Start with the problem, not the technology

When an AI-based feature works well, it rarely starts with a model discussion. It starts with a concrete friction point: too much time reviewing, too many repetitive decisions or too much information with too little structure.

In those situations, AI can act as a support layer inside the product. There is no need to turn the whole experience into a conversation if the user only needs focused help at a specific moment.

  • Reduce time spent on repetitive work.
  • Generate first drafts that can be reviewed quickly.
  • Classify or prioritize information more flexibly.
  • Offer contextual assistance without breaking the main flow.

Where it usually works best

In real products, the biggest win is rarely the flashy effect. It is quiet usefulness. AI tends to be most effective when it improves work speed or decision quality without forcing the user to relearn the product.

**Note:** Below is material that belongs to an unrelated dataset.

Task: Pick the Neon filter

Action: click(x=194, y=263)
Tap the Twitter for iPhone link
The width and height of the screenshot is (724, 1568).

  • Summaries of long information.
  • Guided suggestions inside complex forms or workflows.
  • Operational assistance and internal automation.
  • Content enrichment with human review.

What to avoid if you do not want hype

Integration becomes fragile when it is used as a visual claim instead of a functional part of the product. It also fails when the interface does not explain what the AI is doing, what data it uses or how much confidence the result should carry.

If the product depends on AI, it needs clear intermediate states, validation, fallbacks and a way to correct or reject the output.

  • Do not promise intelligence where there is only simple automation.
  • Do not hide errors or uncertainty behind polished UI.
  • Do not replace control with spectacle.